→ **Task statement**: Pick up the forex training lesson on commission and swap rates after its last sentence and carry it forward.

→ **Source extract**:
Complementary Definitions in Financial Market
Fifth session of Forex Training
Welcome back to Forex professional training in financial markets.
In this session we will look at Complementary Definitions in Financial Market; swap, commission, hedging, carry Trade and the effect of swap on trading.
As we mentioned in the last session, there are different ways a broker can claim profit from a party.
One of them is called a spread and the other one is called commission, a fee charged by an agent or agent's company to facilitate transactions between buyers and sellers. This usually happens in future accounts and it is a one off payment.
Commission is very similar to what you would pay if you were buying or selling a house via a real estate agent.
Now if we look at the platform, if you focus on the oil trade that we have made, you can see commission was paid and it was only related to the future trades; there was no mention of commission in the foreign exchange trades.
There are two types of account we have not previously looked at: - NDD (No Dealing Desk) and ECN (Electronic Communication Network).
In these accounts there is a commission for the broker in foreign exchange trades, the same as in future trades. We will discuss these account types in more detail in the future.
We have talked briefly about a swap already and have given you some information about it in the previous session, however, since this is quite a significant and advanced topic, we will talk about it in more detail this time.
Swap or fixed rate of interest is a fee that a party pays for long trades. Swap rates are calculated each day at midnight at broker’s server time.
Trades that have been opened before 00:00 and held open past this time will be subject to swap rates. We will now look at how swap is calculated.
For example, in AUDUSD, AUD interest rate at this moment is 2.5 percent minus USD interest rate, which at this point is 0.25 percent.
Based on this formula the difference in interest rates between AUD and USD is 2.5 minus 0.25 percent, which is equal to 2.25 percent.
As we mentioned before for every dollar one lot is equal to 100,000 and if we multiply that by 2.25%, we will have an annual swap of 2250 dollars and if we divide that number by 360 to indicate daily amounts, it is approximately 6.25 dollars of swap interest value that will be withdrawn from or deposited to your account.
This depends on whether you are buying or selling in your position. Whenever you buy exchange with a higher interest rate, swap will be positive and if you buy exchange with lower interest rate or sell in AUDUSD, swap will be negative.
For better understanding of this, here is an example in AUDUSD. Since AUD has a higher interest rate, your account will be deposited with a positive swap for an open buying positions and a negative swap for an open selling position.
To understand how positive swaps are calculated, look at the following example.

→ **Data excerpt**:

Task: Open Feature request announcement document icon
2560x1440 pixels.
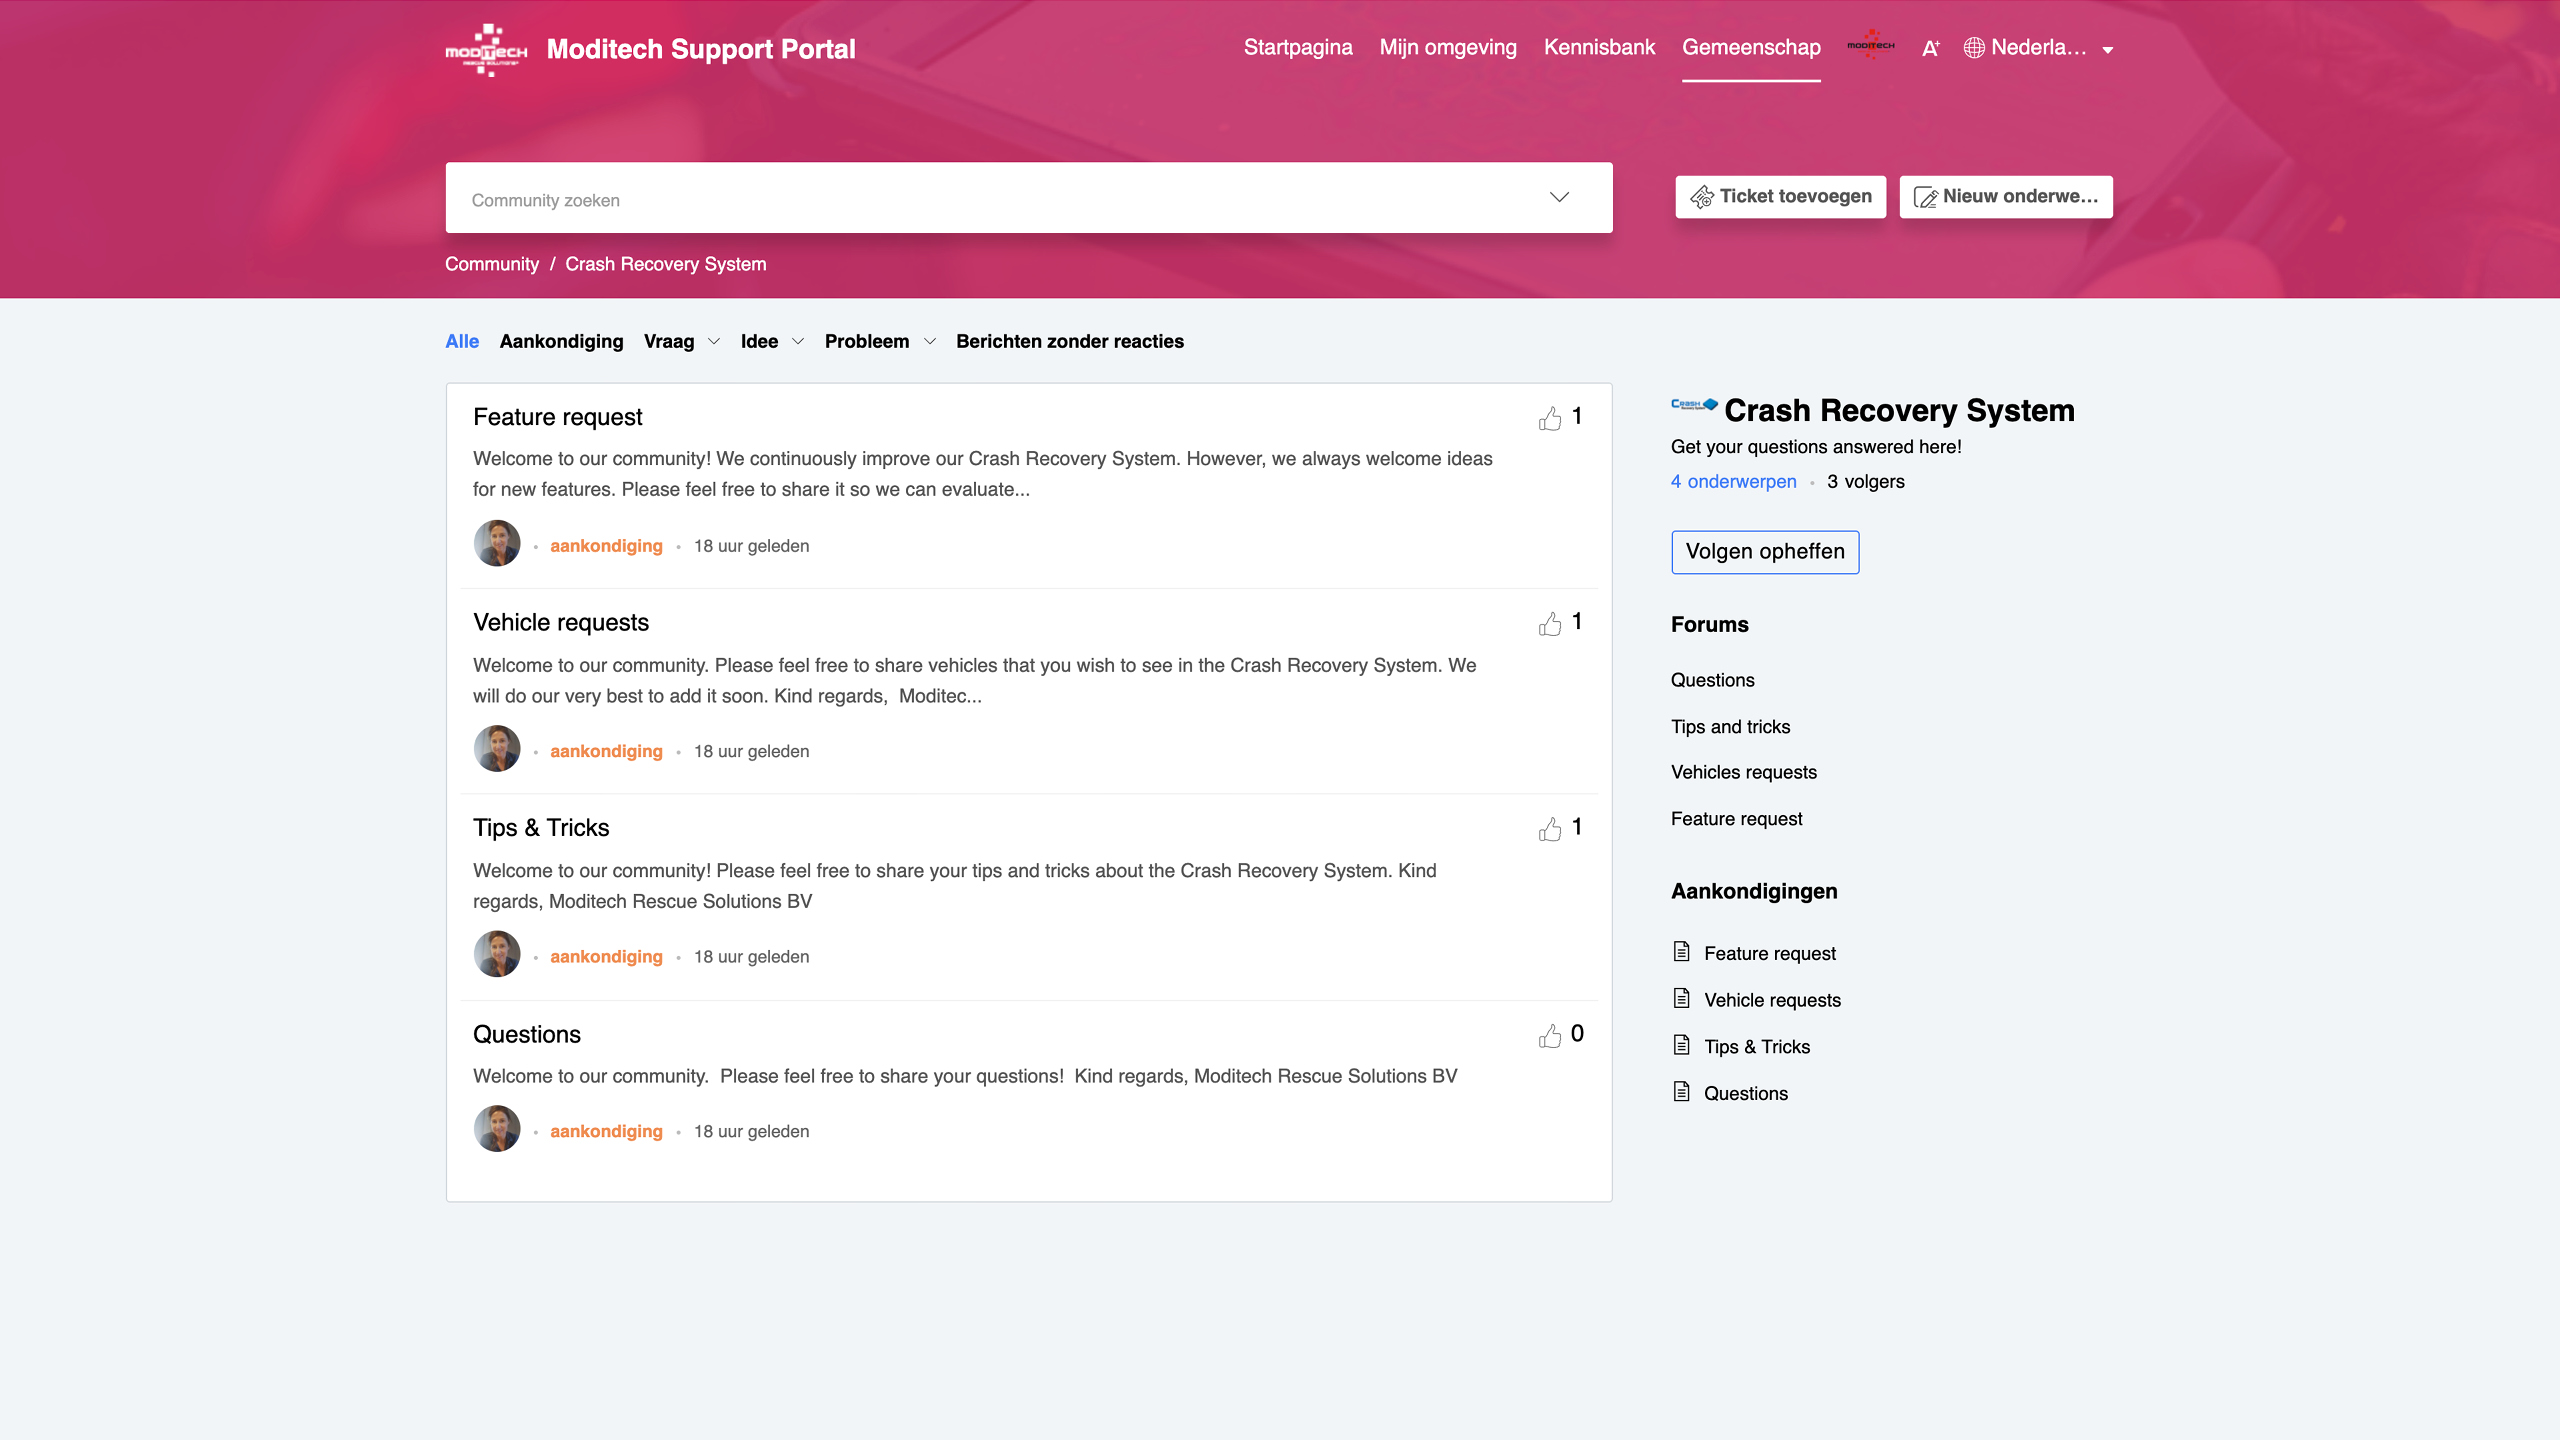Action: click(1682, 952)
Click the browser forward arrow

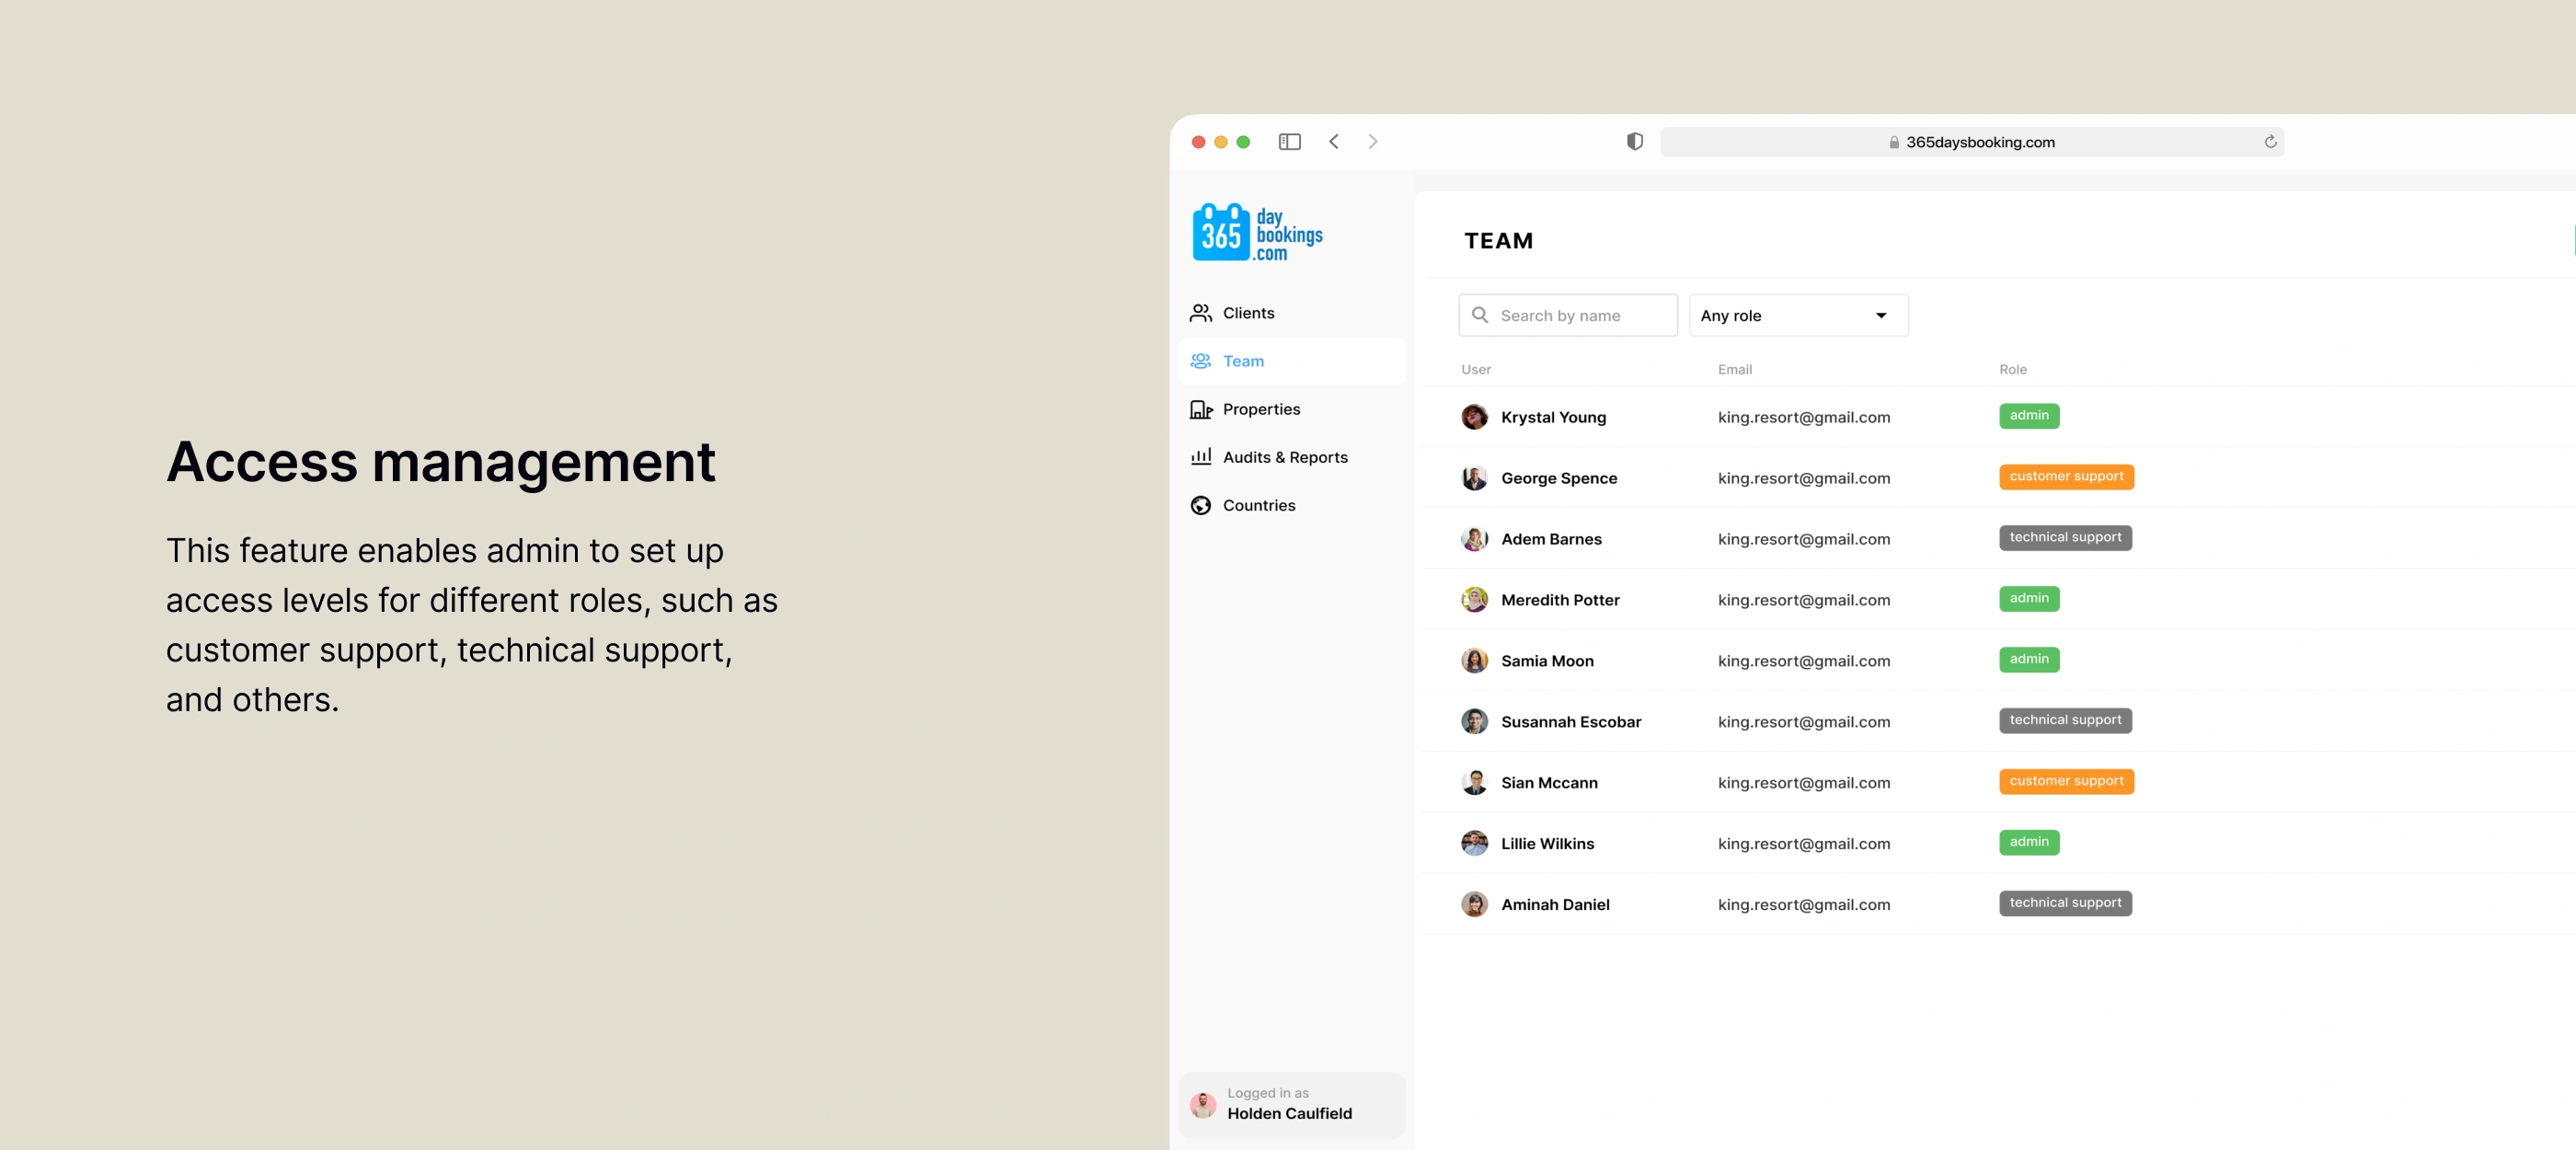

→ **Expected answer**:
The difference of interest rates, in this case AUDUSD, as we calculated before is 6.25 minus X, which is the brokers cut, which equals Y. Thus, 6.25 – X = Y. So Y is a number less than 6.25 that will be added to your account every night for your AUDUSD open positions.
The calculations for a negative swap, which will be withdrawn from your account every night for any open positions are, like so:
In this case the difference in interest rates is 6.25 dollars minus the brokers cut which means 6.25 dollars minus X equals Z and because interest rate is negative here so Z will be also negative.
Now if you look at the platform, for instance in here we have bought and sold one lot of AUDUSD. If you look closely, the positive swap is 27.40 and the negative swap is -35.93. This means that a positive swap is always less than a negative swap.
This is because the broker’s cut in a positive swap is subtracted and in a negative swap is added because both are negative.
It is important to know that on Wednesdays swap is charged 3 times to accounts due to weekends (market is closed on Saturdays and Sundays).
Therefore, every Wednesday, an open position will be subject to 3 times the value of a positive or a negative swap.
Hedge or Hedging is an investment in an individual exchange in two ways at once. In simple terms, it means to sell and buy a certain asset at the same time.
The purpose of hedging is to guarantee the price of an asset until a specific time in the future. This will insure the offset of potential losses or gains of the asset.
For instance, imagine a businessman is in favour of purchasing a chocolate powder from some country and it takes two or three months for merchandise to be delivered to him.
During this period he may experience dramatic market fluctuation.
It might be a positive or a negative one. Therefore, he also intends to sell the same amount of the chocolate powder he bought by opening a new account at the same time.
With this arrangement, if the price of the chocolate powder rises, so will the asset he bought and his sell position will face losses with the same amount. In basic terms, this means that he will break even.
And vice versa, if the price of the chocolate powder drops, the buying position that he has will make a profit and again their difference will be the same and he will break even again.
In this way, all businessmen can insure their assets within the market. There is also another way, called Arbitrage, which is popular in future trades. We will talk more about this in further sessions.
Next topic is Carry Trades, which are made not only for making profit of position itself, but making profit of interest rate differences.
For instance, if you look at the trade we have done here, which is one lot in AUDUSD, the losses in the next 2 to 3 days will be -24 dollars and its swap rate is 27 dollars which means although the position itself will face losses, its swap is positive.
The longer the position is open, the more swaps it will get and the number will be significant. So carry trades are those that gain profit from interest rate differences or swaps.
These trades are usually made in high rate exchanges. Parties who are interested in these trades will require two different brokers; one is a swap free or interest rate free, and one with a swap.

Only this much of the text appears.